Society's change of morals did in the Wedding Police. What fun is it to question the bride's purity, as it was so quaintly called, when her toddler son is serving as best man?

Miss Manners confesses to having cheered on their demise. Her oft-stated position was that killjoys have no place at a wedding, and that the real vulgarity here was the notion that the color of the dress should advertise the history of the body it contained. (Besides, she had long since discovered how much mental and emotional effort one can save oneself by not much caring who is doing what with whom.)

But now she misses the Wedding Police. Not in regard to the original white dress issue, which remains as unseemly as it is hopeless, but to enunciate standards on the real taste issues of weddings.

They have been replaced by those reciting, "It's the bride's day, and she can do whatever she wants." In the absence of a sense of propriety, it has become commonplace for brides to discount parental wishes, demand specific presents and donations of their guests, issue orders to bridesmaids, and repeat the entire pageant at will, with the original or subsequent bridegrooms.

The white dress is still prized -- so much so that pregnant brides often postpone their weddings until after the birth so that they will look slim in the dress, an effect that apparently takes precedence over the legal standing of the child. However, the look has changed. Wedding dresses have become strapless, no longer demure but (redundantly enough) sexy, and topped with tiaras.

And how do we read that symbolically?

The Wedding Police might read it as a combination of Miss America and Queen for a Day -- complete with ladies in waiting and the right to expect obedience and collect taxes. Miss Manners is far too sentimental to think any such thing.

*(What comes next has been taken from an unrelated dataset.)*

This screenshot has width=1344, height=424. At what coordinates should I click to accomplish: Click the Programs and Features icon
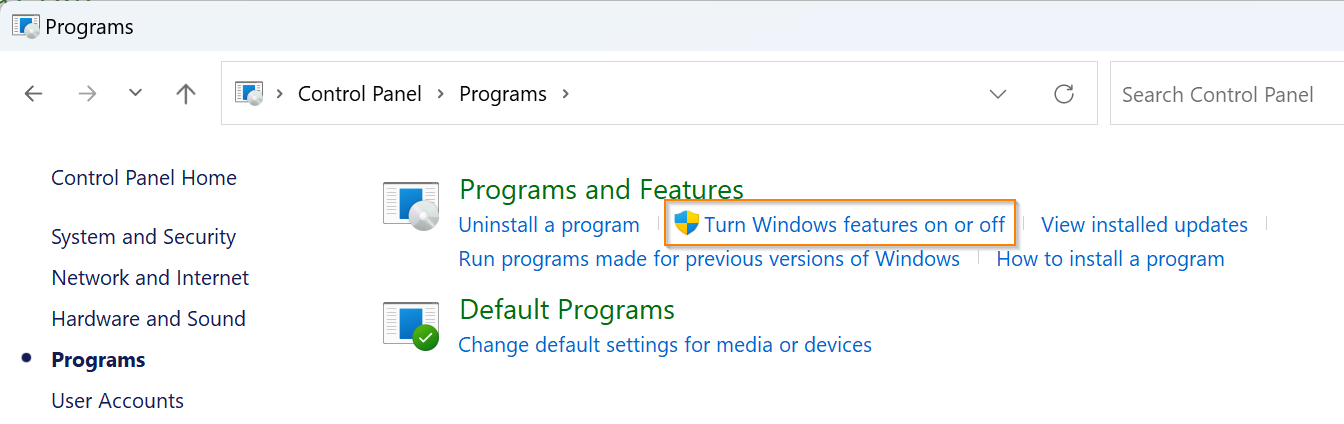click(x=411, y=207)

DEAR MISS MANNERS: Our beloved dog of 11 years died three weeks ago from cancer. His passing left a great emptiness in our hearts.

Our vet thought he was a special dog as well, and he made a generous donation to his veterinary college in memory of our dog. We were very touched by this.

My first reaction is to send a thank-you note, but I am unsure of the proper etiquette. What are your thoughts about this?

GENTLE READER: You go first, please. Miss Manners would like to know what possible reason you could imagine that it would violate either the spirit or the practice of etiquette to express gratitude for kindness and generosity.